• **Document**:
# Davetown Speed Shop



## DaveInTheHat

I've been working an a speed shop for a while. The buildings are made from illustration board and paper. Still a lot of detailing, painting and stuff to add.




























Here's the link to the rest of the pictures: http://public.fotki.com/daveinthehat/davetown/davetown-speed-shop/


----------



## Big Ed

Nice speed shop for Davetown.:thumbsup:

What is that a 49 Mercury decked and skirted?


----------



## DaveInTheHat

It an 1:87 scale Hot Wheels car called Purple Passion. I think it's actually a Buick, but it looks like a Merc.


----------



## Big Ed

DaveInTheHat said:


> It an 1:87 scale Hot Wheels car called Purple Passion. I think it's actually a Buick, but it looks like a Merc.


Nope...49 Merc:thumbsup:
Yours doesn't look purple in the picture.

• **Dataset content**:

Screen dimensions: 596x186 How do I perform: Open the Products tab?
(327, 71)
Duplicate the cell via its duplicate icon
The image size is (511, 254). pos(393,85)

• **Challenge 1**:
Using the speed shop thread, decide whether each statement agrees with it, and answer yes or no with the deciding words quoted exactly. (a) The buildings are made from illustration board and paper. (b) The detailing and painting are already finished. (c) Big Ed agrees that the car is a Buick.
• **Challenge 2**:
Copy the stretch of the speed shop thread from "I've been working" through "stuff to add.", word for word.

• **Full response 1**:
(a) Yes: "The buildings are made from illustration board and paper."
(b) No: "Still a lot of detailing, painting and stuff to add."
(c) No: "Nope...49 Merc"

• **Full response 2**:
I've been working an a speed shop for a while. The buildings are made from illustration board and paper. Still a lot of detailing, painting and stuff to add.